Message posted on 16/01/2023

CfA | Publish or perish reloaded | 9th STS Italia Conference - BOLOGNA 28-30 June 2023

                Dear colleagues,

We are pleased to invite you to submit abstract proposals to our panel 
"*Publish or perish reloaded: The matrix of contemporary scientific 
publishing facing institutional research arrangements and the 
marketization of academic environments* 
" (Panel n. 40 - panel 
description below) at the 9th STS Italia Conference “Interesting Worlds 
to come. Science & Technology Studies facing more-than-human 
challenges”, University of Bologna, Italy, 28-30 June 2023.

Follow this link: 
https://eventi.unibo.it/stsitalia2023/call-for-abstracts and submit a 
title, and a short abstract of less than 300 words by  January 22nd, 
2023. If you have any questions please email myself at 
 and Federico Neresini 

Best wishes,

Stefano Crabu and Federico Neresini

--------


  Panel 40

*/Publish or perish reloaded: The matrix of contemporary scientific 
publishing facing institutional research arrangements and the 
marketization of academic environments/*


      Organizers: Stefano Crabu; Federico Neresini

University of Padova, Italy

The “publish or perish” (PP) aphorism – with its creeping necropolitics 
of knowledge – still informs the everyday work of academics. Although it 
appeared at the beginning of the last century, the PP principle still 
normatively orients the assessment of academics and researchers on the 
basis of their success in publishing, with an emphasis on productivity 
as potentially impacting the innovativeness, significance and social 
impact of scientific outcomes. Moreover, we can argue that this 
principle continues to act as a pivotal subjectivation device for the 
thousands of academic workers from both the Global South and Global North.

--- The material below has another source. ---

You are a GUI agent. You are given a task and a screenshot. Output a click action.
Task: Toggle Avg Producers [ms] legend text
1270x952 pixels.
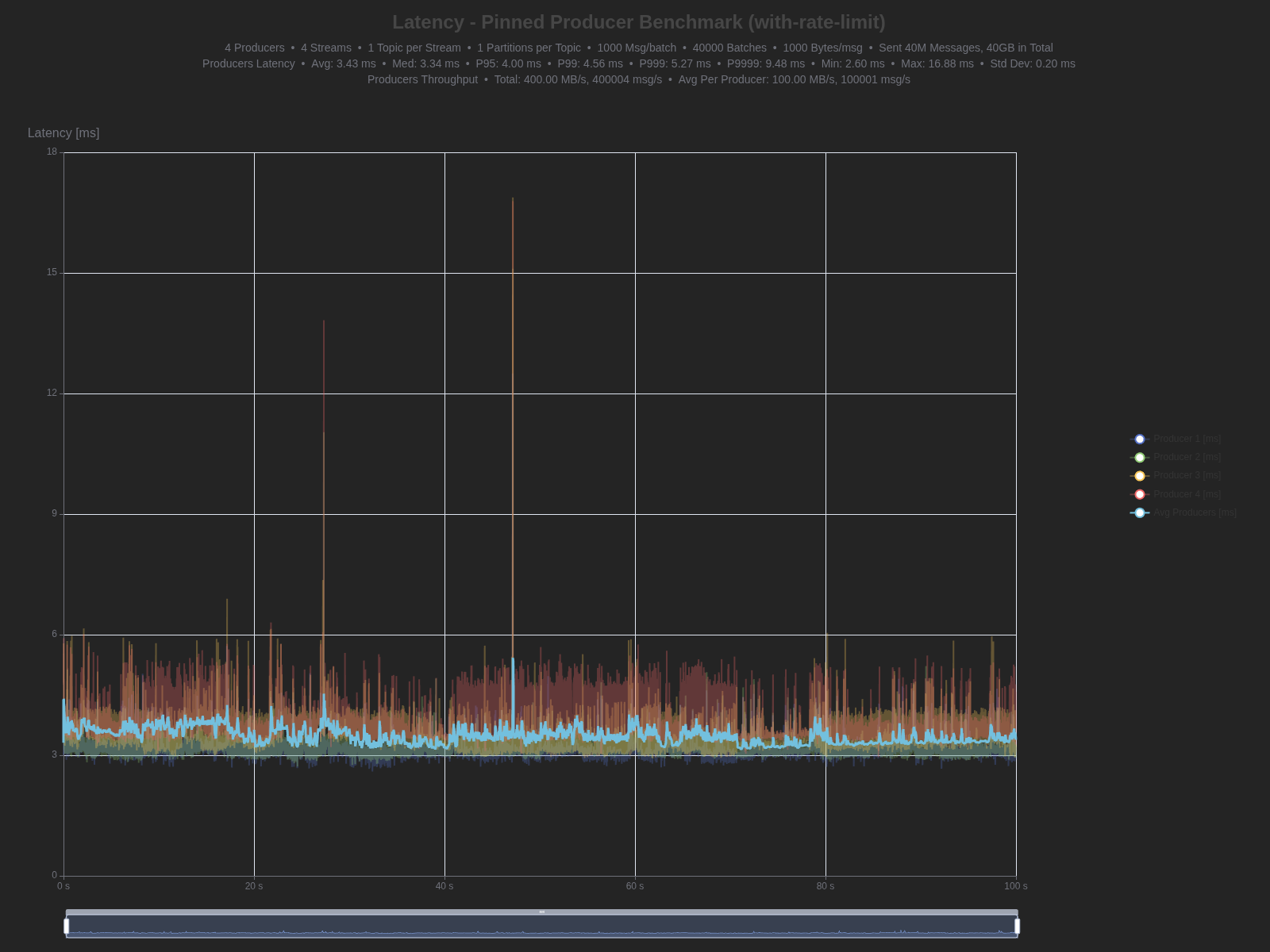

Despite its sharp relevance in shaping, reshuffling and igniting 
research trajectories, the PP phenomenon requires careful analysis. 
Hence, what now seems urgent and politically exigent is to initiate a 
lively debate for the purpose of theoretically and analytically grasping 
the conditions – political, economic, epistemological, institutional and 
technological – surrounding the culture of contemporary scientific 
publishing. Academic publishing is indeed a global techno-service 
industrial complex worth more than USD 19 billion. However, this market 
is highly concentrated, with few for-profit publishers exercising 
oligopolistic power in managing academic journals and generating 
substantial profits for publishers and high costs for public 
universities (e.g., cost of subscription to scientific journals). Thus, 
the current political economy of academic publishing potentially 
compromises the free access to academic scientific knowledge, 
essentially contradicting the mandate of many public policy schemes. 
Although digitalization and open access (OA) were intended as liberating 
forces for academics and research organizations, they appear to have 
somewhat contributed, alongside key university ranking indicators, to 
boosting the oligopoly of for-profit academic publishers and translating 
the digital platform culture within the academic publishing sector.

Within this scenario, it is also important to underline emerging forms 
of academic piracy, violations of intellectual property rights (e.g., 
the subject of editor lawsuits against Sci-Hub) and the emergence of 
“predatory publishers” associated with the potential decline in the 
academic quality of research. The aim of this track is to explore 
current scientific publishing practices and the related political, 
economic, epistemological, institutional and socio-technical 
arrangements surrounding the PP imperative.

We therefore encourage social scientists, STS scholars, policy scholars 
as well as practitioners in the academic publishing industry to submit 
theoretically, empirically and/or methodologically oriented 
contributions that aim to explore the following:

-   The emergence and consolidation of the academic publishing oligopoly;

-        Current OA policy implementation and related challenges in the 
context of the academic publishing oligopoly;

-        Emerging forms of “academic piracy”;

-        Academic predatory practices;

-        The platformization of academic publishing and the use of 
metric, “alter metric” and scientometric indicators provided by 
digitalization;

-        New business models associated with OA and emerging forms of 
self-organized open publishing;

-        How (digital) citation index databases influence the academic 
publishing industry and scientific publishing practices;

-        Gaps and inequalities between the Global South and Global North 
in accessing scientific publications and implementing OA policies.